La piscine Deligny. « La seule piscine de Paris approvisionnée en eau potable », proclamait fièrement la pancarte vermeille de l’entrée. C’était l’heure où je mettais rituellement le cap sur la place de l’Opéra et son fameux café où j’entamais, lesté d’une alléchante coupe de fraises de Plougastel à la chantilly, un itinéraire olfactif où les plus merveilleux parfums de Paris et du monde flottaient dans les somptueux salons de mon estaminet de prédilection.

Je m’enfonçais dans un de ces incomparables fauteuils de cuir fauve, vastes comme un océan, discrètement embusqué à l’endroit stratégique où naviguaient les élégantes caravelles qui, chargées d’épices, s’en revenaient bouleversées d’outre-mer, d’Ophir l’énigmatique ou des Indes orientales… Et je perdais à demi conscience au sein de la grande odyssée de sensations olfactives qui déferlait sur moi, enthousiaste épave consentante et ensorcelée.

Oui, chaque soir, berçant ma fièvre inassouvie, le grand Amiral méditait sur la dunette et dispersait dans le vent d’une imminente vesprée de si troublantes destinations que je sentais d’emblée y chavirer mon âme sans rémission ni remords. En ce temps-là, l’Amiral avait un patronyme. Il se nommait tout simplement Jacques Guerlain. Cent canons aux sabords, il y tenait bien entendu le haut du pavé avec les grandes vedettes issues de son génie : « Vol de Nuit », « Shalimar », «Mitsouko », « Après l’ondée », « Liu », sans oublier « Voilà pourquoi j’aimais Rosine ». Et mon incomparable « Sous le vent », dont j’affectionnais tout particulièrement les effluves d’au-delà des océans.

Parfois aussi, Révillon y effectuait une intrusion fabuleuse sinon fascinante avec « Amou-Daria », son éblouissante vedette du moment. « Amou Daria », ciel ! « Amou-Daria ». Le soleil couchant donnait à l’Oxus son teint écarlate d’un imminent crépuscule, perdu dans l’immensité d’un immortel passé…

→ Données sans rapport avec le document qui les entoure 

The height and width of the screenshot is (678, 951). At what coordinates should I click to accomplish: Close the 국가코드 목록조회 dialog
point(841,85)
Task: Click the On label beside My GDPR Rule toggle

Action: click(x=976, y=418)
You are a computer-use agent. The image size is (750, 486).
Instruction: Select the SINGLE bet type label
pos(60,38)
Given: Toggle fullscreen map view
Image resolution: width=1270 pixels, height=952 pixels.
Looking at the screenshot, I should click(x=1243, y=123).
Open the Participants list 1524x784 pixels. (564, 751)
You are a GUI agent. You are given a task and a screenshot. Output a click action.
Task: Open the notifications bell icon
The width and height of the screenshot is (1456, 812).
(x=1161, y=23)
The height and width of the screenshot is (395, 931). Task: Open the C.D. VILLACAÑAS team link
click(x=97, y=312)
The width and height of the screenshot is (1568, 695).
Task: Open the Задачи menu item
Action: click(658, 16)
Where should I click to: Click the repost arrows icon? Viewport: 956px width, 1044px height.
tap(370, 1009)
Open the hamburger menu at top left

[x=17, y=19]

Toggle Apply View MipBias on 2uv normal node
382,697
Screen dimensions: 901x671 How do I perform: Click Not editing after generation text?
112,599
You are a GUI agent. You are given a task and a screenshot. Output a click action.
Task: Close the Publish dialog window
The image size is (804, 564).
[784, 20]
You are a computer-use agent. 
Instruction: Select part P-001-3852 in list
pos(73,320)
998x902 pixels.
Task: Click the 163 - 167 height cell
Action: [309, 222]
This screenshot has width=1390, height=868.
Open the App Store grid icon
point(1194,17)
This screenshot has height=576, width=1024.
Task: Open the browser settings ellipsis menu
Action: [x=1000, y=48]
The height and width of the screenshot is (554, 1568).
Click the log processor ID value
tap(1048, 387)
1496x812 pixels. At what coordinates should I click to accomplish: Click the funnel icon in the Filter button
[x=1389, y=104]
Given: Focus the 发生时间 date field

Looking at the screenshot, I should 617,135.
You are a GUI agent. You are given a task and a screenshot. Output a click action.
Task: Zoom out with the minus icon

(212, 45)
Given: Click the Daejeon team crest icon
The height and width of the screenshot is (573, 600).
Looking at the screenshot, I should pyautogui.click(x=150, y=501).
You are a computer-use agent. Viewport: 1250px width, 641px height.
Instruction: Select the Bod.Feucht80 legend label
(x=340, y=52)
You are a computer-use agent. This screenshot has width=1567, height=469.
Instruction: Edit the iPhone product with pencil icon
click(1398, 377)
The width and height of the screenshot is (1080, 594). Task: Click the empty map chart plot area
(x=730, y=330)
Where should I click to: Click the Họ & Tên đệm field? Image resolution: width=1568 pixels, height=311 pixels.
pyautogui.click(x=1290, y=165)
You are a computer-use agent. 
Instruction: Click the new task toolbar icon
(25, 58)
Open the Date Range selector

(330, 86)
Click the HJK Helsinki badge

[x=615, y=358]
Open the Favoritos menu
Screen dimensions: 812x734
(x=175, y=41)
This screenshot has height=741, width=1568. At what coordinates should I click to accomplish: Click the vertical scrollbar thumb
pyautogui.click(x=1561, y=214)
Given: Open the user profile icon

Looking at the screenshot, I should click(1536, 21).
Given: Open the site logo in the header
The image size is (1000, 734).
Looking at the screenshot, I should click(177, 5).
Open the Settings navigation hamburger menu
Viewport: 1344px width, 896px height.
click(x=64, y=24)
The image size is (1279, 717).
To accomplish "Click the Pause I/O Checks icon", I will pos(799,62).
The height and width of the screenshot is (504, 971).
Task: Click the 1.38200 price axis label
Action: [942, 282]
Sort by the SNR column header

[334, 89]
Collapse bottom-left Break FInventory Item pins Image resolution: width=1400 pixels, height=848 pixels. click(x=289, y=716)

Et là-bas, dressé sur un promontoire, ça ne pouvait être que Lui. Tout simplement Lui, Alexandre le Macédonien, dans le troublant vertige de son immortelle gloire. Alexandre, suivi de ses Diadoques : Antigone Monophtalmos  et  son fils Démétrios Polyorcète, Démétrios le preneur de villes, Ptolémée Soter, Séleucos, Lysimaque, Eumène de Cardia, écrasés par la chanson de geste qu’ils étaient en train d’écrire, immortalisés à jamais devant l’immensité du ciel oriental couvrant la Sogdiane aux pieds de l’Hindou-Kouch.

Je les admirais, plongeant dans l’ineffable extase d’un autre monde en me disant, évoquant les bergers de Poussin : « Et in Arcadia ego… », « Moi aussi, j’ai autrefois vécu en Arcadie » !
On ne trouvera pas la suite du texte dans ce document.